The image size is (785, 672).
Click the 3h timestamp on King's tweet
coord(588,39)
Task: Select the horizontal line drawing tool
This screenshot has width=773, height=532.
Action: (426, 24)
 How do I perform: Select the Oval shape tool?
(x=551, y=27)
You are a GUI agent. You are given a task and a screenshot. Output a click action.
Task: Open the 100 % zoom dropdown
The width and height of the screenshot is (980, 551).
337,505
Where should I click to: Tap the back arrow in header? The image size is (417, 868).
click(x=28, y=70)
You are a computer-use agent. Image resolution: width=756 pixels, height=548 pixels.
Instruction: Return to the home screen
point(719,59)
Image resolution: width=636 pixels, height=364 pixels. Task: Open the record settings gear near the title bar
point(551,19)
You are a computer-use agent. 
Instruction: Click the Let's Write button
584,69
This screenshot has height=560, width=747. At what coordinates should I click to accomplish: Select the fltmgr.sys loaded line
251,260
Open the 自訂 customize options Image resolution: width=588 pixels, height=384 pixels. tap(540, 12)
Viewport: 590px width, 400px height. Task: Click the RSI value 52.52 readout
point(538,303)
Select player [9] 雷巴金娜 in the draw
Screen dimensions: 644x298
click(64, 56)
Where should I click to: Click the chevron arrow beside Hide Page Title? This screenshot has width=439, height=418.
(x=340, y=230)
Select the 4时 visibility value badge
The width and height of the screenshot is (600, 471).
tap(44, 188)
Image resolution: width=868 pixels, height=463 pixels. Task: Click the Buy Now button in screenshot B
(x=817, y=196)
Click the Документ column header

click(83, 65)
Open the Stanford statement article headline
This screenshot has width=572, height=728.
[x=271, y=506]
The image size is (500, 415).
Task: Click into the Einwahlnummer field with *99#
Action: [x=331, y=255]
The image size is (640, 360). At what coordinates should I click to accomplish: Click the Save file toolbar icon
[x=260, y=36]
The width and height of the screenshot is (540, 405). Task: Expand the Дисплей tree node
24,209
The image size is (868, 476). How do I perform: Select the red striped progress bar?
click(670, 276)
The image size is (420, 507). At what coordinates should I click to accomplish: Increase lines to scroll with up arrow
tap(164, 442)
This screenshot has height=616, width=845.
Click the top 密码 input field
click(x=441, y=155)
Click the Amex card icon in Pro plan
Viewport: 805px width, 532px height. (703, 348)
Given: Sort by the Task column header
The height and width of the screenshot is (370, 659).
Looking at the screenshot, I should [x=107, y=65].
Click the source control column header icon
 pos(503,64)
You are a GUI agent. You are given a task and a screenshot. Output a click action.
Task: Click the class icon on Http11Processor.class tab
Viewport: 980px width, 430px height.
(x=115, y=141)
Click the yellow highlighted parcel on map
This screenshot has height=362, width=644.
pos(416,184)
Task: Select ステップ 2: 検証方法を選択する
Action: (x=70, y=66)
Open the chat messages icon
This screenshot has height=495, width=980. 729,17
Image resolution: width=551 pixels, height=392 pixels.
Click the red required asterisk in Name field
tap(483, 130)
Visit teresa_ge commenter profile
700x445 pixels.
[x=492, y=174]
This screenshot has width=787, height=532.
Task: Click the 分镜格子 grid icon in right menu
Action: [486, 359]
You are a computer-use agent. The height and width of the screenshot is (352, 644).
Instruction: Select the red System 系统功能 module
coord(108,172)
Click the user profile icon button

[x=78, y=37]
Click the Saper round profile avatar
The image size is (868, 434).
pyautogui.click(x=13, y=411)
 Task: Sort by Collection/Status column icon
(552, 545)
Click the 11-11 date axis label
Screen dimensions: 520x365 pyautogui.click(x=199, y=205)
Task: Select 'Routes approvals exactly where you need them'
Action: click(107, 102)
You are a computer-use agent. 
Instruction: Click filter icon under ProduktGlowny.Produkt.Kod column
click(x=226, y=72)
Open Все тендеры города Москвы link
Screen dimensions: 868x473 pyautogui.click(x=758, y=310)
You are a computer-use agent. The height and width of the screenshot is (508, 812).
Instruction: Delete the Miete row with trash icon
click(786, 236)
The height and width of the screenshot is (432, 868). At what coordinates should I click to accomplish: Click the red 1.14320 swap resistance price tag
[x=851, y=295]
◆ ◆ ◆ ◆
Nothing but the exact lines from the start of the material through the line holding "Task: Open the 100 % zoom dropdown", both included, belongs in the answer.

_Exercise response_
The image size is (785, 672).
Click the 3h timestamp on King's tweet
coord(588,39)
Task: Select the horizontal line drawing tool
This screenshot has width=773, height=532.
Action: (426, 24)
 How do I perform: Select the Oval shape tool?
(x=551, y=27)
You are a GUI agent. You are given a task and a screenshot. Output a click action.
Task: Open the 100 % zoom dropdown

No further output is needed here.